Oh silly mundane; don't worry your little head with such details. These are not the 10% you are looking for.


That would be the interest...?

In any event that is yet another conflict of interest. Their budget is bigger, the more money they print. Oh, goodie.

Fed generates "profits" while conducting its operations, a lot of it comes from the Treasury itself in the form of interest on Treasuries (debt), it distributes 6% of it among its member-banks, some is used towards paying Fed's own operating expenses & then rest are turned back to Treasury (this is the 90% it's talking about)

scottditzen
07-06-2011, 03:10 PM
This is really good publicity...my head hurts thinking about it too much, but it makes a lot of sense.

sailingaway
07-06-2011, 03:51 PM
I
Nope, he's talking about not paying the DEBT ie the "principal". Look at it like this way, there are ~14 T worth of IOUs in the market issued by the Treasury & Fed OWNS 1.7 T of them & Ron is talking about writing this off. Read my linked post for details.







Edit --

It looks like you are right, he says 'interest' at first, but at the end he says 'save $1.5 trillion dollars', and that has to be principle, right? Here is the part of the interview (go to the bottom for the video /radio interview segment) http://www.mediaite.com/tv/rep-ron-paul-america-should-declare-bankruptcy/

Paul Or Nothing II
07-08-2011, 04:32 AM
Edit --

It looks like you are right, he says 'interest' at first, but at the end he says 'save $1.5 trillion dollars', and that has to be principle, right? Here is the part of the interview (go to the bottom for the video /radio interview segment) http://www.mediaite.com/tv/rep-ron-paul-america-should-declare-bankruptcy/

Yes, he's talking about the principal. The "interest" that he referred to would be the FUTURE INTEREST that'll've to be paid on it. Like 1.6 T of debt Fed is holding, some of those Treasuries will mature in a few months, some in a few years & so on, so if that principal is extinguished today then there's no question of paying interest on it in the future.

IDefendThePlatform
07-08-2011, 05:30 AM
This is just more proof that our guy is the only one who truly understands monetary policy and how to make it work for Americans.
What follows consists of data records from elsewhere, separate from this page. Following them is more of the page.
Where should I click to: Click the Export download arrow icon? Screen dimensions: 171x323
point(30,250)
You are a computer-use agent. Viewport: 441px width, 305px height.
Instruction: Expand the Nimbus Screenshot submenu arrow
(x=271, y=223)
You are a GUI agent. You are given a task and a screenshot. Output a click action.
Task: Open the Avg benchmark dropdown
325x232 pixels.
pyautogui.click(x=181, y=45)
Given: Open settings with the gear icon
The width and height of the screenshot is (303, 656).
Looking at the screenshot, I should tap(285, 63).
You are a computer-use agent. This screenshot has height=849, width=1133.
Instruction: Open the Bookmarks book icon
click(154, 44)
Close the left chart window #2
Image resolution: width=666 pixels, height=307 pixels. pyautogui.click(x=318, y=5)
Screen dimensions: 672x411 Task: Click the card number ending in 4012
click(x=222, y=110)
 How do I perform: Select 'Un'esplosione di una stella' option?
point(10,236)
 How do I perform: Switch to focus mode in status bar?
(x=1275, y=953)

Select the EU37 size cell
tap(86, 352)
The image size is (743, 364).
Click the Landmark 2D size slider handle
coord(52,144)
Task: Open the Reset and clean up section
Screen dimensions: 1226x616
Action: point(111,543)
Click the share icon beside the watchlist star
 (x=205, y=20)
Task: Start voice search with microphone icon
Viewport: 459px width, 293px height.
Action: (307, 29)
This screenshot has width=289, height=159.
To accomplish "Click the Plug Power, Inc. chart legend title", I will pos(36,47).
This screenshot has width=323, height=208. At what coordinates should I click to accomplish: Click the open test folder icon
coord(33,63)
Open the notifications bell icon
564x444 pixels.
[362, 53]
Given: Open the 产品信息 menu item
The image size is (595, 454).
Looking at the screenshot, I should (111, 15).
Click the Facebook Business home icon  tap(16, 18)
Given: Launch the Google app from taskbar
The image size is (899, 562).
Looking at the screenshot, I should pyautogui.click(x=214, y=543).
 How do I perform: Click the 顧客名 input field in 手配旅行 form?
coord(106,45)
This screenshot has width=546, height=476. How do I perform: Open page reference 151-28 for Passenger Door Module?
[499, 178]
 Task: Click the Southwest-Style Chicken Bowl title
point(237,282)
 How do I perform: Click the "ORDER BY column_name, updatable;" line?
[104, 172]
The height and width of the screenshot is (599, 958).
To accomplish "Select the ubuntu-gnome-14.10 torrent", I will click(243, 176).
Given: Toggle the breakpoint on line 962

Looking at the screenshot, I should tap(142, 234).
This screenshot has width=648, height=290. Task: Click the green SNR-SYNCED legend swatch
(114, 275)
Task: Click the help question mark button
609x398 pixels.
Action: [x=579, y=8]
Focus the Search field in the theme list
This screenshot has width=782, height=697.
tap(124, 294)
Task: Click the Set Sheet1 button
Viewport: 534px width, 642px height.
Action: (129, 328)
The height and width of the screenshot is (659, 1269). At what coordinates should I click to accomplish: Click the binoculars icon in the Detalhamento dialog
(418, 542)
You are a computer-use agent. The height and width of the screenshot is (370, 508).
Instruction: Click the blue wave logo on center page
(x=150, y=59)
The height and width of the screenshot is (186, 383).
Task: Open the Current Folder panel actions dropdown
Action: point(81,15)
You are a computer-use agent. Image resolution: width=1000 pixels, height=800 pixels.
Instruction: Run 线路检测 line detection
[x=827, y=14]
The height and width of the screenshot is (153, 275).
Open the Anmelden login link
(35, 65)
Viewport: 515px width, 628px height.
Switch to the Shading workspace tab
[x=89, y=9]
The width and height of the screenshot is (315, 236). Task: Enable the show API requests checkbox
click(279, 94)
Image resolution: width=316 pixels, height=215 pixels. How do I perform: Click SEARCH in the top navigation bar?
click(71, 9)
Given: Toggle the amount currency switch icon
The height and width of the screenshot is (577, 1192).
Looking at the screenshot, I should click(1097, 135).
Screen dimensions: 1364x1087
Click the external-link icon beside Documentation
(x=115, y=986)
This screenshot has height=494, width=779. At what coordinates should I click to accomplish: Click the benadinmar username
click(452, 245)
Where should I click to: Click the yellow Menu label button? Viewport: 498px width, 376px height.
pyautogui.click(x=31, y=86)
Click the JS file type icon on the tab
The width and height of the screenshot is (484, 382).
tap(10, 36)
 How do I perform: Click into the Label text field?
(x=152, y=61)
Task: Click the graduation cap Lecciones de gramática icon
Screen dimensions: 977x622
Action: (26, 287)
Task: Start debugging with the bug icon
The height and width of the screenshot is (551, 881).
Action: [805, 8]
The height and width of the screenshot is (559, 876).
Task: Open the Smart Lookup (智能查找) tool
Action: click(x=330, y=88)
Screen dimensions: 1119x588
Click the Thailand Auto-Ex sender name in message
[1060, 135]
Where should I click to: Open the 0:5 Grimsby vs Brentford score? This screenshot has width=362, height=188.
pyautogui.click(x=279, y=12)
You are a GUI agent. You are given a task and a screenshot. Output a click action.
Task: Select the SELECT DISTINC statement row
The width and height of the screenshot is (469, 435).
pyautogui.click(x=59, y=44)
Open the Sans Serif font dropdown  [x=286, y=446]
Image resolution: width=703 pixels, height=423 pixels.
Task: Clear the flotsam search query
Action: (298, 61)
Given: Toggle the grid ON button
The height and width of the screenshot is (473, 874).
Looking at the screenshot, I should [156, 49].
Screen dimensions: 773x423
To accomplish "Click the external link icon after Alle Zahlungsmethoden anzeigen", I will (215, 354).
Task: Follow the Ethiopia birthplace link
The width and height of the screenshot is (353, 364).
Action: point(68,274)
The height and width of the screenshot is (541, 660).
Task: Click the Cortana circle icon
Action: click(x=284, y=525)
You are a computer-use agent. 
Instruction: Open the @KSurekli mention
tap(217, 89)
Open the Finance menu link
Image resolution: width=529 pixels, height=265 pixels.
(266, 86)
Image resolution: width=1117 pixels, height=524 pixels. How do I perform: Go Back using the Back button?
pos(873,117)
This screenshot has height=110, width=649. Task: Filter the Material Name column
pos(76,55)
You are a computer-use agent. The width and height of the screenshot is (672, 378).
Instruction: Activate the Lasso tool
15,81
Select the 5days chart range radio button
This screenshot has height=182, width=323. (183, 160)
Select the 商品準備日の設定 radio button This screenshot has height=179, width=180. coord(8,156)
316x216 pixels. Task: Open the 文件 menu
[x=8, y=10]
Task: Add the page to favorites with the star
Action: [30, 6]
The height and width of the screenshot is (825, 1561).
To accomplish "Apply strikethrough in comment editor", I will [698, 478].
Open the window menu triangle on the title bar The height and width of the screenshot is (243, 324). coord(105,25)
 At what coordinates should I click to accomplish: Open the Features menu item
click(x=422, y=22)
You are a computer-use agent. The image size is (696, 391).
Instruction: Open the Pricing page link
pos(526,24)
If anyone has Facebook, please "like" this page:
http://www.facebook.com/CompetitionInCurrency

It's about 50/50 between Ron Paul supporters and Gingrich/Bachmann supporters now, so could use some help with intelligent, pro-Ron Paul comments. Thanks

DamianTV
07-08-2011, 05:06 PM
Hey, I put it in my Sig!

dejavu22
07-08-2011, 06:46 PM
If there was ever an article to try to drudge bomb this one might be it. Could get a solid differentiation from the rest of the field and if it comes to pass then it would be huge leverage in the campaign.

Honestly we may want to make pushing for this plan or current prime directive for some pre Ames buzz.